◆ Available records:
☆ ☆ ☆ ☆ ☆ ☆ ☆
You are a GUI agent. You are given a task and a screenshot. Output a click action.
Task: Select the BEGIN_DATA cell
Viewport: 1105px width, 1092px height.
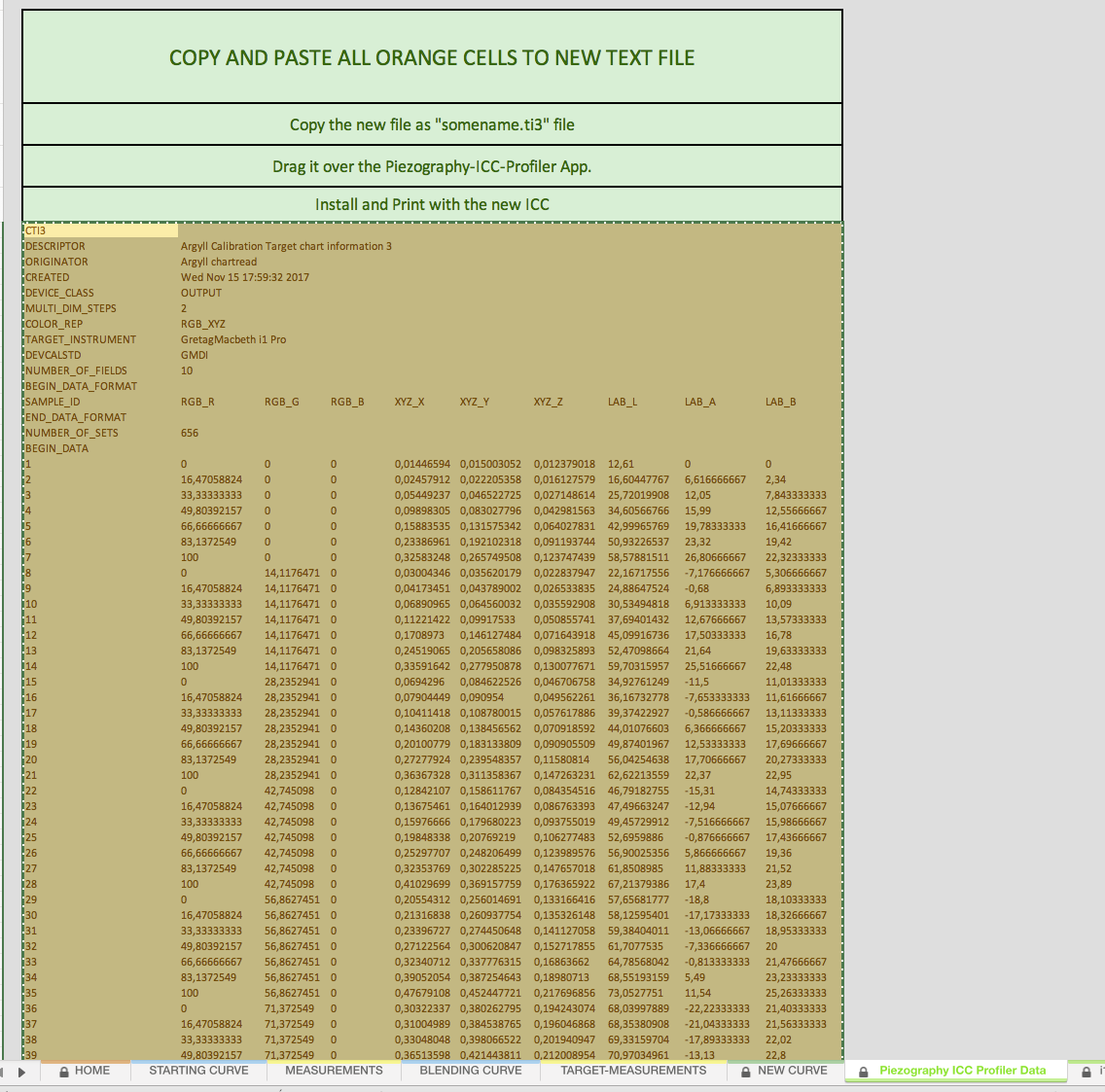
☆ ☆ ☆ ☆ ☆ ☆ ☆
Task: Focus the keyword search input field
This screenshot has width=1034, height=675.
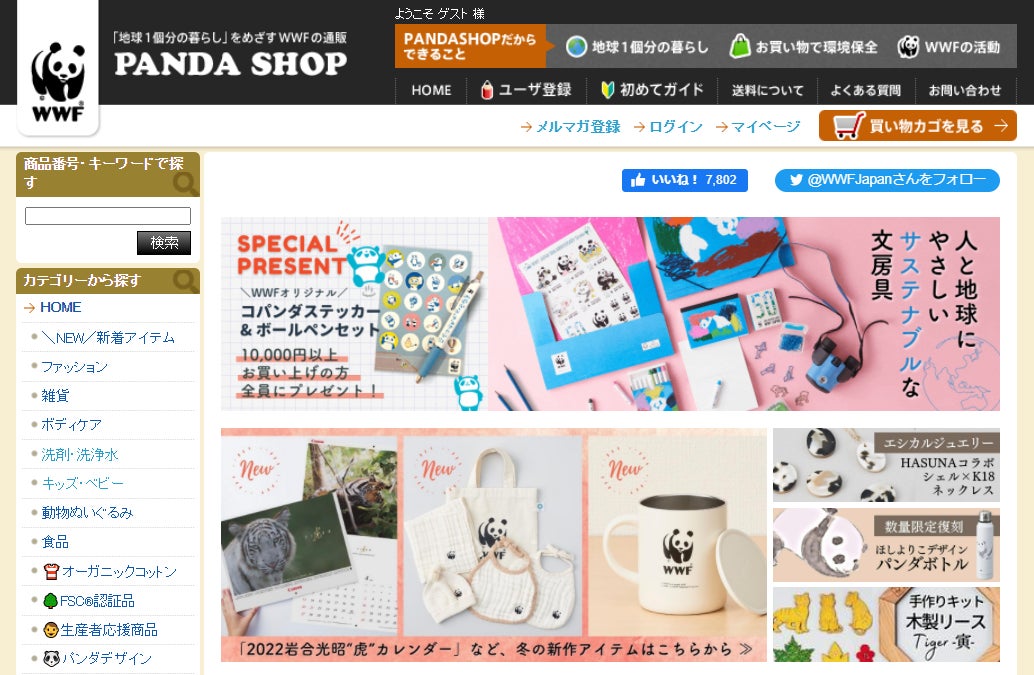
☆ ☆ ☆ ☆ ☆ ☆ ☆
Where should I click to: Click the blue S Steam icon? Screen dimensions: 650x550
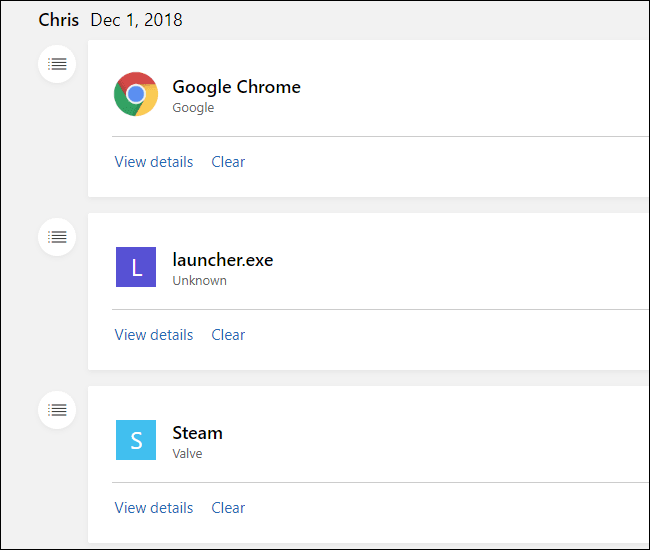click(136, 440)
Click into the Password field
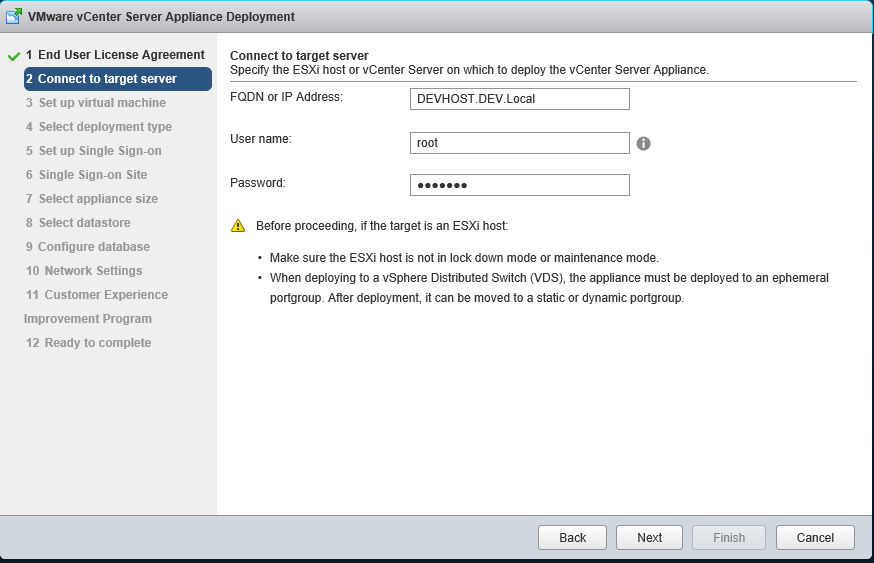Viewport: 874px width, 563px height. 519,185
☆ ☆ ☆ ☆ ☆ ☆ ☆
◆ Task instructions: Rewrite the listing from the line containing "You are a GUI" through the line containing "Viewport: 1105px width, 1092px height.", inclusive, replacing "agent" with "assistant" and changing nothing else.

◆ Right answer:
You are a GUI assistant. You are given a task and a screenshot. Output a click action.
Task: Select the BEGIN_DATA cell
Viewport: 1105px width, 1092px height.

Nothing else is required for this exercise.